What you need to do |
Every line below containing the word "click" should be found and copied.

Data extracts |
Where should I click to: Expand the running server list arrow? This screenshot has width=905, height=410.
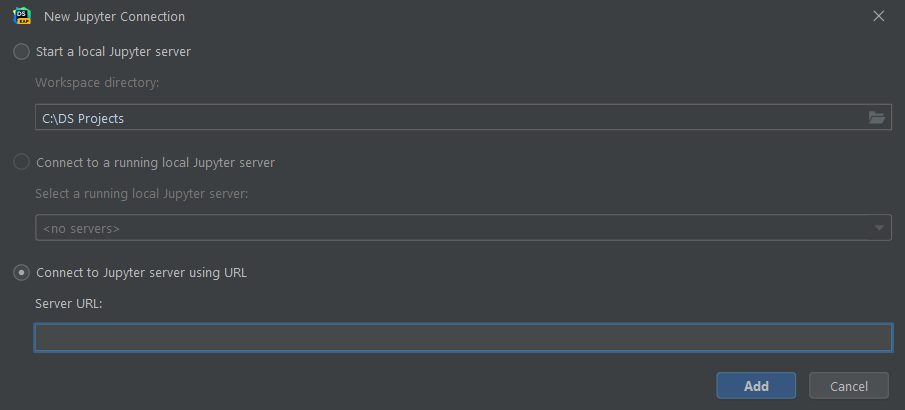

...

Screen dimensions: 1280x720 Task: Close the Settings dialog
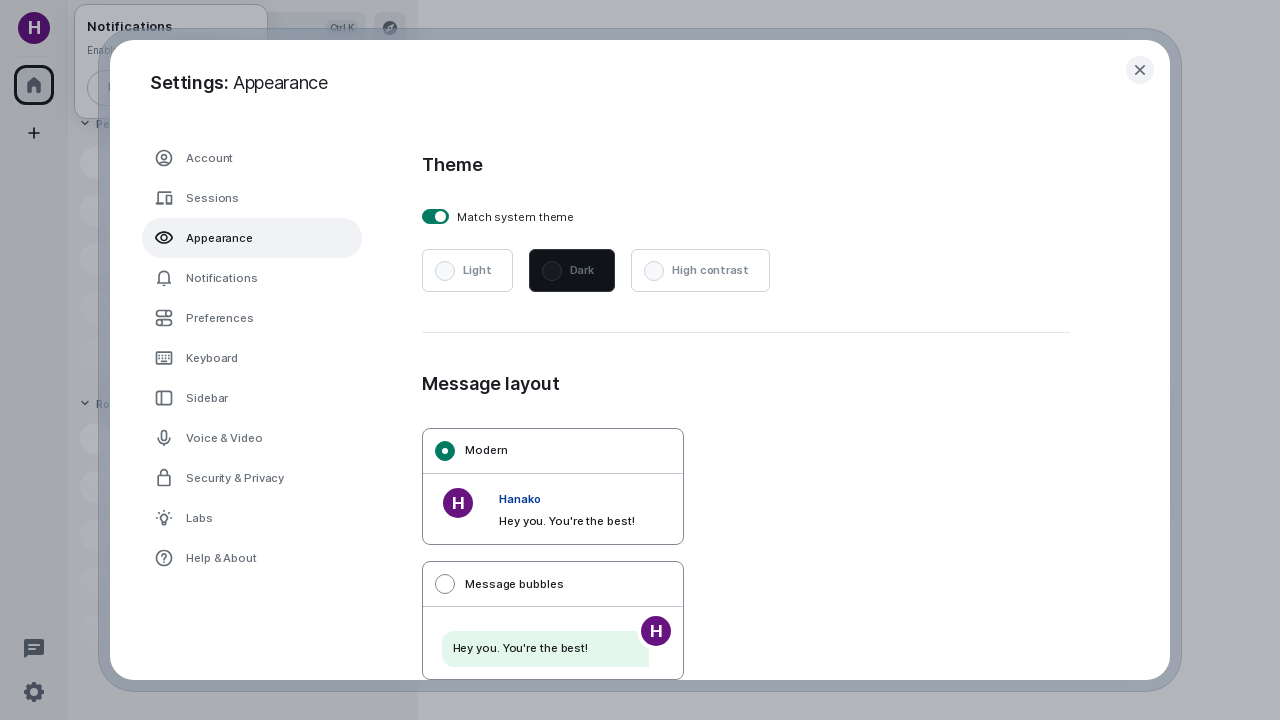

...

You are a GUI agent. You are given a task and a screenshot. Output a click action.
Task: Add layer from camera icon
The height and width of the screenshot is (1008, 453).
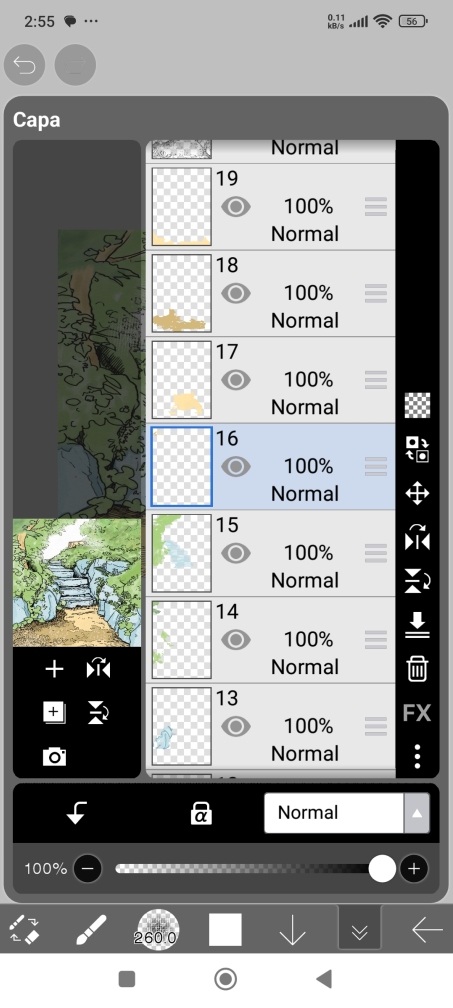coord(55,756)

Task response |
Where should I click to: Expand the running server list arrow? This screenshot has width=905, height=410.
You are a GUI agent. You are given a task and a screenshot. Output a click action.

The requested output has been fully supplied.